- **Reading text**:
┌──

For instance, "type +'a t" declares "t" as an abstract type that is
covariant in its parameter; this means that if the type $\tau$ is a
subtype of the type $\sigma$, then $\tau$" t" is a subtype of $\sigma$" t".
Similarly, "type -'a t" declares that the abstract type "t" is
contravariant in its parameter: if $\tau$ is a subtype of $\sigma$, then
$\sigma$" t" is a subtype of $\tau$" t".  If no "+" or "-" variance
annotation is given, the type constructor is assumed non-variant in the
corresponding parameter.  For instance, the abstract type declaration
"type 'a t" means that $\tau$" t" is neither a subtype nor a
supertype of $\sigma$" t" if $\tau$ is subtype of $\sigma$.

The variance indicated by the "+" and "-" annotations on parameters
is enforced only for abstract and private types, or when there are
type constraints.
Otherwise, for abbreviations, variant and record types without type
constraints, the variance properties of the type constructor
are inferred from its definition, and the variance annotations are
only checked for conformance with the definition.

Injectivity annotations are only necessary for abstract types and
private row types, since they can otherwise be deduced from the type
declaration: all parameters are injective for record and variant type
declarations (including extensible types); for type abbreviations a
parameter is injective if it has an injective occurrence in its
defining equation (be it private or not). For constrained type
parameters in type abbreviations, they are injective if either they
appear at an injective position in the body, or if all their type
variables are injective; in particular, if a constrained type
parameter contains a variable that doesn't appear in the body, it
cannot be injective.

└──

- **Information supplied**:
┌──

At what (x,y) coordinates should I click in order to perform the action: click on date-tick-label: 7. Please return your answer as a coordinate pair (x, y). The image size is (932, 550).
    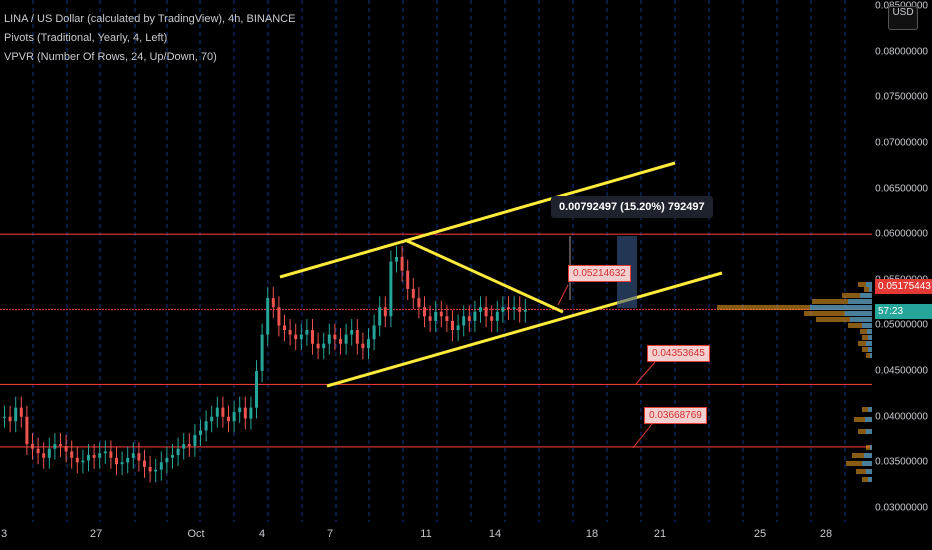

└──

- **Problem set**:
**A.** According to the text on type variance annotations, what variance does a type constructor have in a parameter that carries no "+" or "-" annotation?
**B.** Continue the text on type variance and injectivity annotations from its last sentence.

- **Outputs by task**:
**A.** It is assumed non-variant in that parameter.

**B.**
\ikwd{constraint\@\texttt{constraint}}
The construct @ 'constraint' "'" ident '=' typexpr @ allows the
specification of
type parameters.  Any actual type argument corresponding to the type
parameter @ident@ has to be an instance of @typexpr@ (more precisely,
@ident@ and @typexpr@ are unified). Type variables of @typexpr@ can
appear in the type equation and the type declaration.

\subsection{ss:exndef}{Exception definitions}
\ikwd{exception\@\texttt{exception}}

\begin{syntax}
exception-definition:
        'exception' constr-decl
      | 'exception' constr-name '=' constr
\end{syntax}

Exception definitions add new constructors to the built-in variant
type \verb"exn" of exception values. The constructors are declared as
for a definition of a variant type.

\begin{caml_example}{toplevel}
exception E of int * string;;
\end{caml_example}

The form @'exception' constr-decl@
generates a new exception, distinct from all other exceptions in the system.
The form @'exception' constr-name '=' constr@
gives an alternate name to an existing exception.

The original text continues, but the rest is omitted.